Tropical dry forests have a diverse array of locations and species. Tropical dry forests are similar to desert climes, but they receive just enough rain to support life. There are many plant characteristics shared in tropical forests, according to Bob Chamlee of the Los Cabos Guide. Characteristics that define tropical dry forest plants are the way they use water or nutrients and their methods of protection from grazing herbivores, reports the Ceiba Foundation for Tropical Conservation (CFTC).
Columnar cacti are an excellent example of dry forest vegetation, says Chamlee. Columnar cacti store water and nutrient reserves during dry seasons. Blooming occurs quickly following rains, and large and numerous blossoms attract many insects for pollinating.
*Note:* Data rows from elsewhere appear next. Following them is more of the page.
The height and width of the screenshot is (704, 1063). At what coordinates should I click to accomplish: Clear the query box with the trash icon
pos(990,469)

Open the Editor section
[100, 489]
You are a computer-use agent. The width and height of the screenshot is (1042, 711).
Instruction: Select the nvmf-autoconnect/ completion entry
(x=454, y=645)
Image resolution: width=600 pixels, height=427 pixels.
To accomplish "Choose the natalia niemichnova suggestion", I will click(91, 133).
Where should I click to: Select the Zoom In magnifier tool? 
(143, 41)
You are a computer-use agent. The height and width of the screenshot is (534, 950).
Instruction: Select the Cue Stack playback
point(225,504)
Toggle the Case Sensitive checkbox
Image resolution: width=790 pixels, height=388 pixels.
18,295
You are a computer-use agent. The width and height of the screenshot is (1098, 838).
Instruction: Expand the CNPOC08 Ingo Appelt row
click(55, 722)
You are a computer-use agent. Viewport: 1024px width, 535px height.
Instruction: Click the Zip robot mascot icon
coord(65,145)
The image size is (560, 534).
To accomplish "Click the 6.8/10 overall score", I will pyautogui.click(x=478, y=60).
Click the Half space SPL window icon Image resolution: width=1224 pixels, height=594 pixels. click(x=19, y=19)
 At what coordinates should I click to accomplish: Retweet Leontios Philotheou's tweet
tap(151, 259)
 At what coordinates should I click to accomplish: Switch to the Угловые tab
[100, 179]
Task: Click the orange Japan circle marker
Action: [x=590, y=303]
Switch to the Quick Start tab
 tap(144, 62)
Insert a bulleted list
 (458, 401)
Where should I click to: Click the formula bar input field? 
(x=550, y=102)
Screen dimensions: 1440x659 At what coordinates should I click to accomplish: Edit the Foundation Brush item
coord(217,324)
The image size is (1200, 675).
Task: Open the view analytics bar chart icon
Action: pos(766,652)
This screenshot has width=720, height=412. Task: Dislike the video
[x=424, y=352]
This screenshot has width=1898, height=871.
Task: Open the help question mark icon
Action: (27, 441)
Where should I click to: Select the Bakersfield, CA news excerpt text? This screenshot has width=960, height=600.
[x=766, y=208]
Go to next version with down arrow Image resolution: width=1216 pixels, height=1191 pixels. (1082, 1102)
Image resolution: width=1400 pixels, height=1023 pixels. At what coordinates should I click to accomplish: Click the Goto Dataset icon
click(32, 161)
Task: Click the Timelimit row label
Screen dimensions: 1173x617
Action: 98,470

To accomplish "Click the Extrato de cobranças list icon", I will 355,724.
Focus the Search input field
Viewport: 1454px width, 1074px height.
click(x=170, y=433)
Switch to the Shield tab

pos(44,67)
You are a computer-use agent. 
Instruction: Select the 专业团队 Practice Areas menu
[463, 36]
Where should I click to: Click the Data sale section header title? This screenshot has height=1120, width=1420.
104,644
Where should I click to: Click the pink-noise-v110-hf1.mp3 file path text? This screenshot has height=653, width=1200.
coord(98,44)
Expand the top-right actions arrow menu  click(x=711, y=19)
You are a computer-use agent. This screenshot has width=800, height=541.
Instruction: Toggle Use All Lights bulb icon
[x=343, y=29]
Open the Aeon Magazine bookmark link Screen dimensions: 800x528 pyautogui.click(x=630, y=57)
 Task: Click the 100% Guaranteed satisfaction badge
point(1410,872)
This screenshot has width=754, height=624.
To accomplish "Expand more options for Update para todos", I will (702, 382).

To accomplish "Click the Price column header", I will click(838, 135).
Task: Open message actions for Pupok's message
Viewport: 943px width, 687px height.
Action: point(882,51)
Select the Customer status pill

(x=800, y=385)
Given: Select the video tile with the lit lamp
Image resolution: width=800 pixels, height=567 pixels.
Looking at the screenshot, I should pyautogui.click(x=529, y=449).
Columnar cacti may take nearly 100 years to fully develop.
Acacias are shrubs and bushes common to tropical dry forests, says Chamlee. These green-leafed bushes developed thorns to protect themselves from grazing animals--though many giraffes still feed on acacias. Many acacias have a symbiotic relationship with nectar lovers like ants, which keep other insect species,as well as herbivores, at bay.
Ceiba trichastandra deciduous trees developed an interesting way to continue photosynthesis after the leaf loss that occurs when dry seasons set in. These trees have green bark that continues photosynthesis, without the presence of leaves, according to the CFTC. Ceiba trees are spiny when young, to deter herbivores. They develop enormous bases as they grow to giant proportions--up to 230 feet.
Agave succulents are common in tropical dry forests, according to Chamlee. Agave store water and nutrients similar to cacti. Some agave are garden plants, some are spiked or have spines and some are cultivated for use in the manufacture of tequila. The agave Americana plant takes several years to store the water and nutrients needed to produce flowers.